• CONJUNTO DE TAREFAS:
A: Indique todas as pessoas mencionadas pelo nome no texto sobre Química e Ópera, pela ordem em que surgem.
B: Transcreva sem alterações o trecho do texto sobre Química e Ópera que vai de "Podemos imaginar que" a "domina: a Química.".

• TEXTO FORNECIDO:
▬▬▬▬▬▬

Podemos imaginar que a vida é uma Ópera em que um número astronómico de moléculas e iões contracenam para desencadear uma experiência única na história do planeta: a humanidade. Esta ideia é inspirada e fundamentada pela leitura de um livro que deve fazer parte de todas as bibliotecas portuguesas, públicas (incluindo as dos Conservatórios e Escolas de Música) e privadas: “Poções e Paixões – Química e Ópera”. É um livro magistralmente composto pelo químico João Paulo André, Professor de Química na Universidade do Minho, que nele nos mostra a sua extensa cultura operática, para além da sua grande capacidade de divulgar ao grande publico a ciência que domina: a Química.
Este livro teve 1ª edição
em Março deste ano, 2018, e foi publicado pela editora Gradiva na sua
incontornável colecção “Ciência Aberta”, dirigida desde o número 201 pelo
Professor Carlos Fiolhais. Nesta biblioteca de cultura científica, este é o
volume número 226. Fascinante! Deve passar a fazer parte da bibliografia das
disciplinas de História da Música e da Química, onde as houver!
É que esta obra é singular,
mesmo a nível internacional, na sua mestria de mostrar sem artifícios que a
Química está presente de forma natural num número inimaginável de Óperas,
género que teve o seu início em 1597, em Florença, com a Ópera “Dafne”, de
Jacopo Peri, no seio da Camerata Fiorentina. A Química moderna “nasce” cerca de
dois séculos depois, em 1789 e em Paris, com a obra “Tratado Elementar de
Química” de Antoine Lavoisier (saliente-se, que em Coimbra, Vicente Coelho de
Seabra, antecipa, a meu ver, este “nascimento” da Química, com a publicação
menos conhecida do primeiro volume de “Elementos de Chimica”, em 1788).
Ao longo de 450 páginas
(fôlego impossível para qualquer cantor ou actor operático, apesar de algumas
óperas se desenvolverem ao longo de muitas horas), João Paulo André não se
limita à Química e à Ópera. Para as contextualizar, descrever e eventualmente
explicar, escreve amplamente sobre a cultura humana no seu todo. A Ópera, afinal
de contas, aborda temas de toda a história e natureza da humanidade. E a
Química, apesar de muitos não o entenderem, está em toda a parte: somos feitos
de compostos químicos.

▬▬▬▬▬▬

• DADOS FORNECIDOS:
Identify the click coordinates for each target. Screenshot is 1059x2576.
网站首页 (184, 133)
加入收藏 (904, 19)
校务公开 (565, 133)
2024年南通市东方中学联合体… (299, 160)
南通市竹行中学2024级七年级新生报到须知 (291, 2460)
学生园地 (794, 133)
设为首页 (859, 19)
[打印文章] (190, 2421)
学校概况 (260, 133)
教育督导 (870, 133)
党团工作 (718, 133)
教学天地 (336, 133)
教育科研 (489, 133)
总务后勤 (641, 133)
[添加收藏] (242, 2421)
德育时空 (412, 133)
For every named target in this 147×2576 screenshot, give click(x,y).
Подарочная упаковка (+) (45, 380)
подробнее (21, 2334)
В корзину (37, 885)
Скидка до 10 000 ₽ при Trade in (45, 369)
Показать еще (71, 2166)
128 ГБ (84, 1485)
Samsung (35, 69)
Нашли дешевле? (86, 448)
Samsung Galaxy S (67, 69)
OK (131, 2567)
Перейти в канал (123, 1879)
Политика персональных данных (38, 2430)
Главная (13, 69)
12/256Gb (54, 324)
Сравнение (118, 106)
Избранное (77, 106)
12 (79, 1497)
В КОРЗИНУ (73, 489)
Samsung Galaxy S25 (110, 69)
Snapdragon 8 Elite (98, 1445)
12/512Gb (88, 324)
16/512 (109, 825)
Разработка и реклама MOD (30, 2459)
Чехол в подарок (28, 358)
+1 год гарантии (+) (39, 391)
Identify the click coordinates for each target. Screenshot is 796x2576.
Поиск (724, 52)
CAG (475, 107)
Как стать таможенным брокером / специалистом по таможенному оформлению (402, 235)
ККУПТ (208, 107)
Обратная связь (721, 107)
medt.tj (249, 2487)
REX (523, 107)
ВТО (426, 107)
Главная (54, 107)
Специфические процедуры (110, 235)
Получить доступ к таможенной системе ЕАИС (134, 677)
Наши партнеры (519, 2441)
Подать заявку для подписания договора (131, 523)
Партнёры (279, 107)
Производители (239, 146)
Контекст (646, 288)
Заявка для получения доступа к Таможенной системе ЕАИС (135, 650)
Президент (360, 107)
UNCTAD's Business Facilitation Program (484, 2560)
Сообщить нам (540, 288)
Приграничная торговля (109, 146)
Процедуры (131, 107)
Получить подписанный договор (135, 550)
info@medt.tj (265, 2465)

▬▬▬▬▬▬

• RESPOSTAS POR TAREFA:
A: João Paulo André, Carlos Fiolhais, Jacopo Peri, Antoine Lavoisier, Vicente Coelho de Seabra

B:
Podemos imaginar que a vida é uma Ópera em que um número astronómico de moléculas e iões contracenam para desencadear uma experiência única na história do planeta: a humanidade. Esta ideia é inspirada e fundamentada pela leitura de um livro que deve fazer parte de todas as bibliotecas portuguesas, públicas (incluindo as dos Conservatórios e Escolas de Música) e privadas: “Poções e Paixões – Química e Ópera”. É um livro magistralmente composto pelo químico João Paulo André, Professor de Química na Universidade do Minho, que nele nos mostra a sua extensa cultura operática, para além da sua grande capacidade de divulgar ao grande publico a ciência que domina: a Química.